As we drove along the southern coast, passing endless beaches and the place where Columbus launched toward the New World, I munched on a cheese bocadillo made with thick, white cheese. This was also the place where my feet first touched cobble stones and I bought my first bottle of wine. Adulthood was descending upon me in flashy fireworks.
Under the sticky shade of the red and white striped arches of the Alhambra, a ghost of Spain’s Islamic past, I lunched on a bocadillo filled with ham and butter, not my favorite thing at the time. At a nearby cafe, I choked through my first bowl of gazpacho. Fine examples of a virgin palate.
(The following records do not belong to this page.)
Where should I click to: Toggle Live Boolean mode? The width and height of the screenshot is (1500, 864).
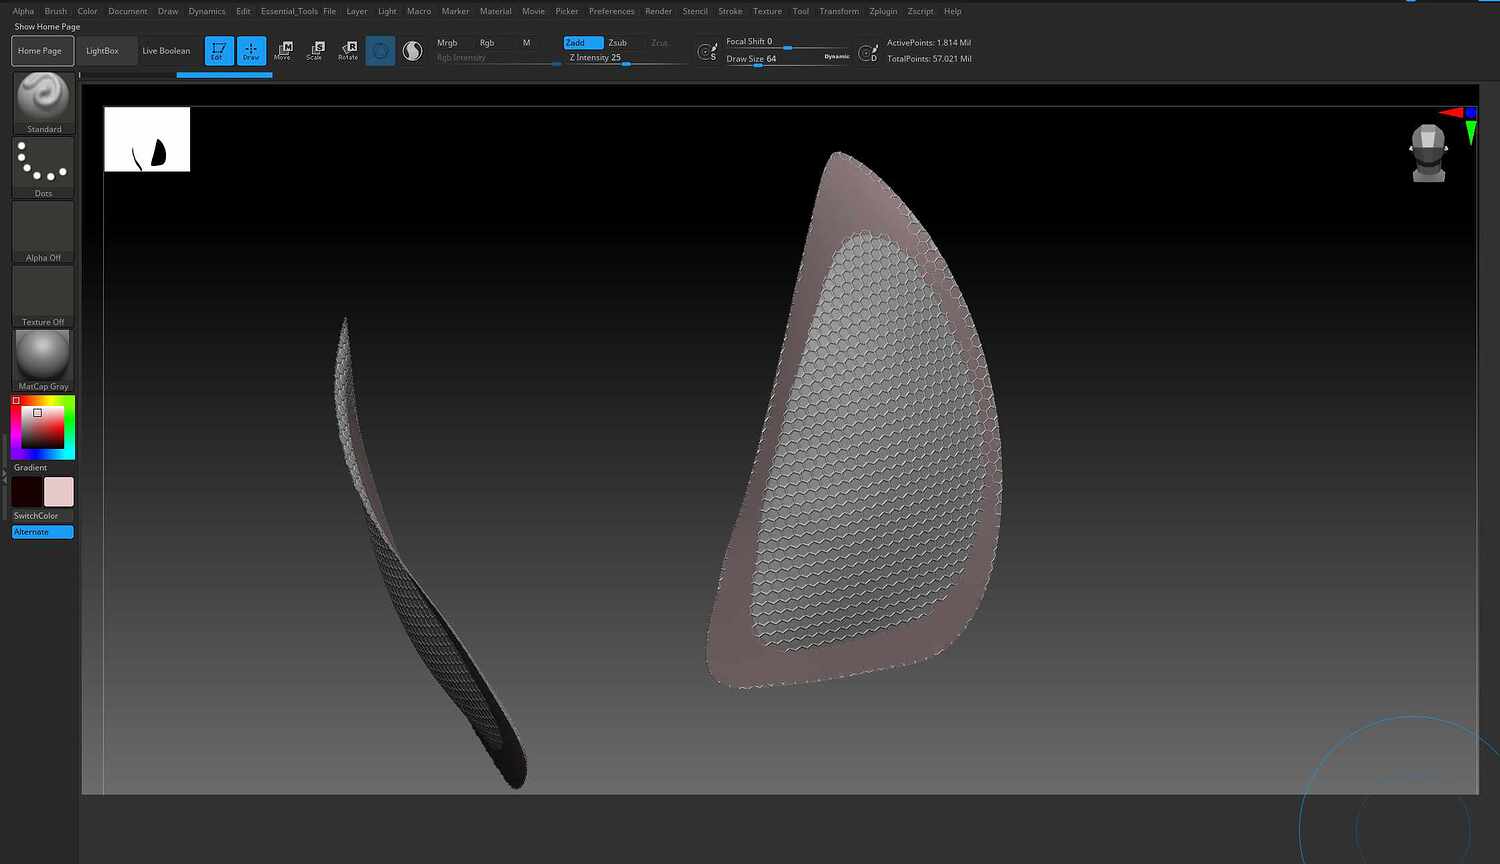coord(166,50)
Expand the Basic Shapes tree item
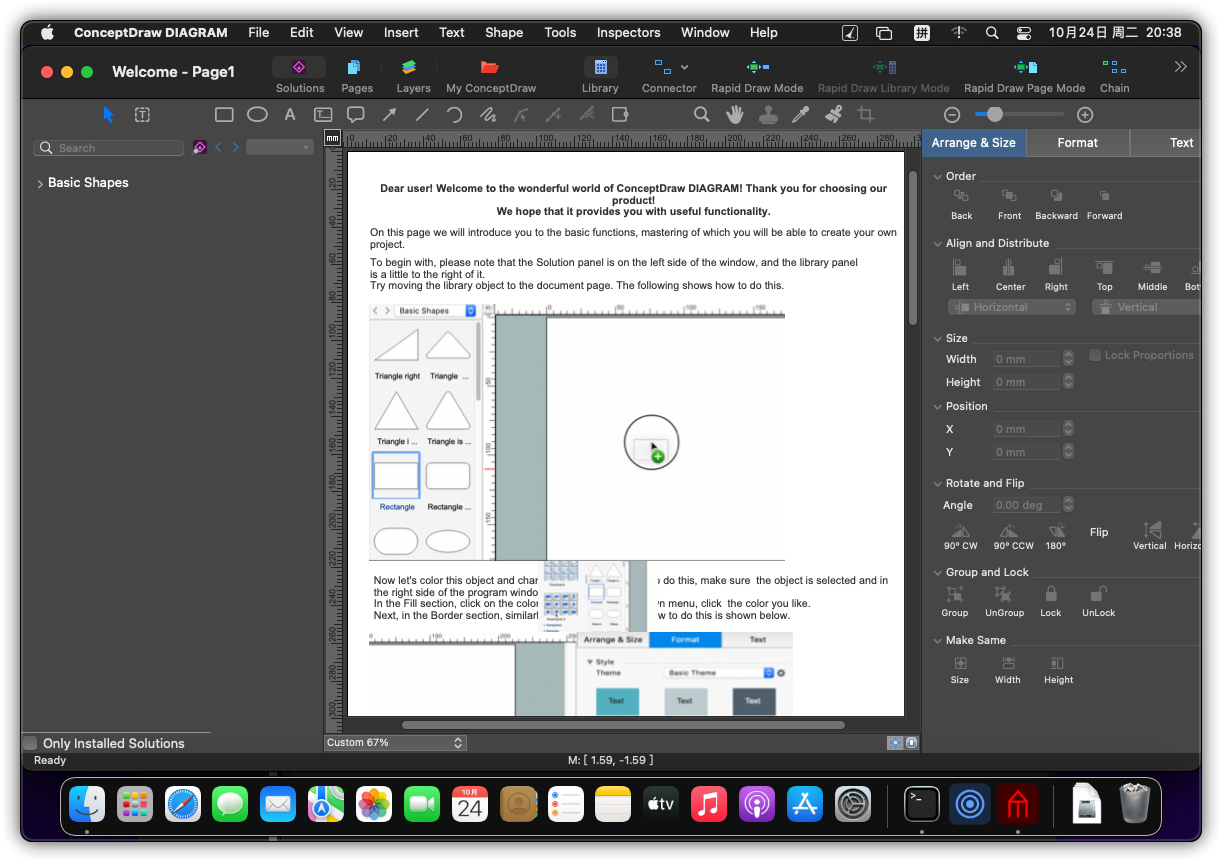This screenshot has width=1222, height=862. tap(40, 184)
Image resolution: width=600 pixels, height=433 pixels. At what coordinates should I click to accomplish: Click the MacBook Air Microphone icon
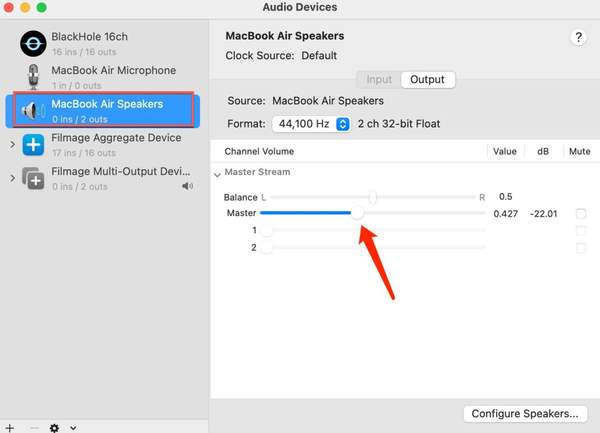coord(33,77)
In Madrid, my belly full of a bocadillo with tortilla Espanola in the middle (like a potato omelet), I considered Guernica, the first painting to make me cry. And spent the rest of the day in a daze in the Reina Sofia museum, touched by endless rooms filled with great art. A whole world I’d never known existed was in my face and I just couldn’t get enough.
With each bocadillo came another adventure. The bocadillo trail led me to a viewing of Santa Teresa’s finger (ring and all) in a cathedral in Avila, barnacle eating by the shore in Santiago de Compostela, Roman ruins in Merida, French-style sunbathing in the Canary Islands, and a moment very near to God at the Sagrada Familia cathedral in Barcelona. I still wish it never would have ended.
Crusty baguette with simple fillings is all you need to make a few new memories. I had this fancy French version at the beach with my dog (yes he ate some, don’t judge me). And big news, both bread and butter were purchased at the Keauhou Farmer’s Market, be still my stomach.
Fancy French Bocadillo
1 crusty baguette
radishes, sliced thin
fennel fronds (if desired)
No recipe amounts here because it depends how big your baguette is. Basically, you slice the baguette lengthwise, slather both sides with the best butter you can find and top with thinly sliced radishes and fennel fronds to your liking.
Would also be great as an appetizer, and your friends will think you are tres French. Simply cut the baguette into rounds and serve open faced. Enjoy!